Teva said Wednesday morning that its schizophrenia drug succeeded in a Phase 3 trial with signs of a differentiated safety profile versus standard of care.
The Phase 3 SOLARIS trial set TEV-‘749 — a once-monthly subcutaneous version of atypical antipsychotic olanzapine — against placebo in adults with schizophrenia. The drug, which is being developed by Teva, is delivered using Medincell’s extended release technology.
TEV-‘749 met the trial’s primary endpoint of statistically significant reductions in the Positive and Negative Syndrome Scale (PANSS) total score versus placebo at eight weeks, according to a press release. The drug also hit key secondary endpoints, including Clinical Global Impressions – schizophrenia (CGI-S) total score and Personal and Social Performance Scale (PSP) total score “after adjusting for multiplicity.”

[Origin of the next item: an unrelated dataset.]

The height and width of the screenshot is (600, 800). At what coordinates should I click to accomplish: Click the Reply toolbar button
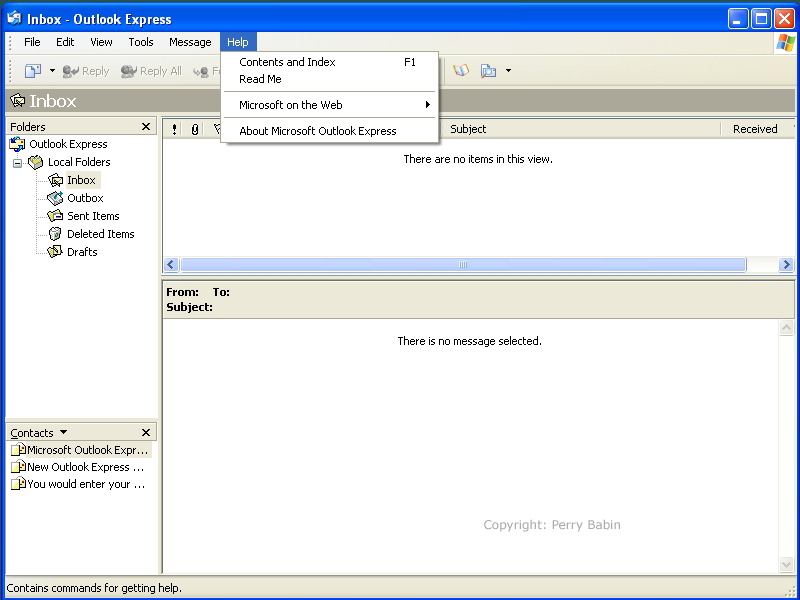86,71
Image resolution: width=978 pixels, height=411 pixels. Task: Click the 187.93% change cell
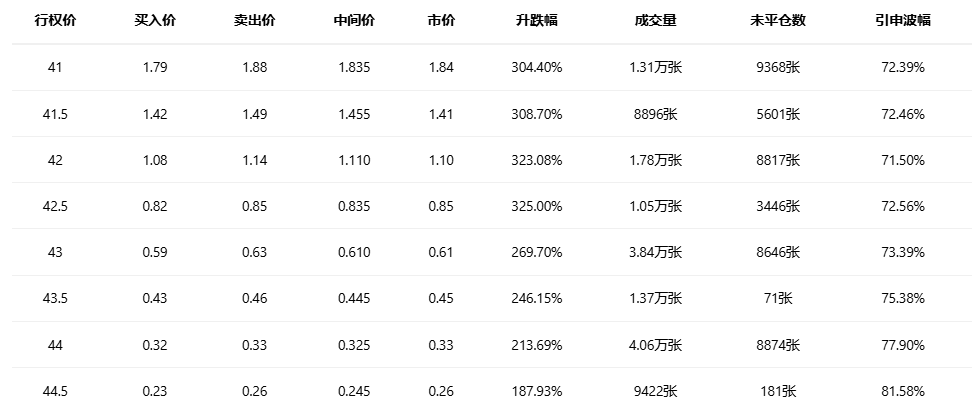click(x=537, y=391)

The candidate has no post-injection delirium/sedation syndrome (PDSS) seen to date. There are no long-acting olanzapine treatments available for schizophrenia that do not come with a risk of PDSS, which is characterized by sudden and unexpected delirium or sedation within the first few hours of getting treatment, Teva said.
In November, Teva inked a deal with Royalty Pharma in which it could receive $100 million to complete SOLARIS, with the partners having the option to raise that amount to $125 million. The Israeli company is set to pay Royalty back within five years of FDA approval, plus low- to mid-single digit royalties.
As for Medincell, the French biotech’s long-acting injectable technology was recently the subject of an April deal with AbbVie involving $35 million upfront. The agreement includes up to $1.9 billion in milestones and is focused on the development of up to six preclinical LAI programs across different therapeutic areas.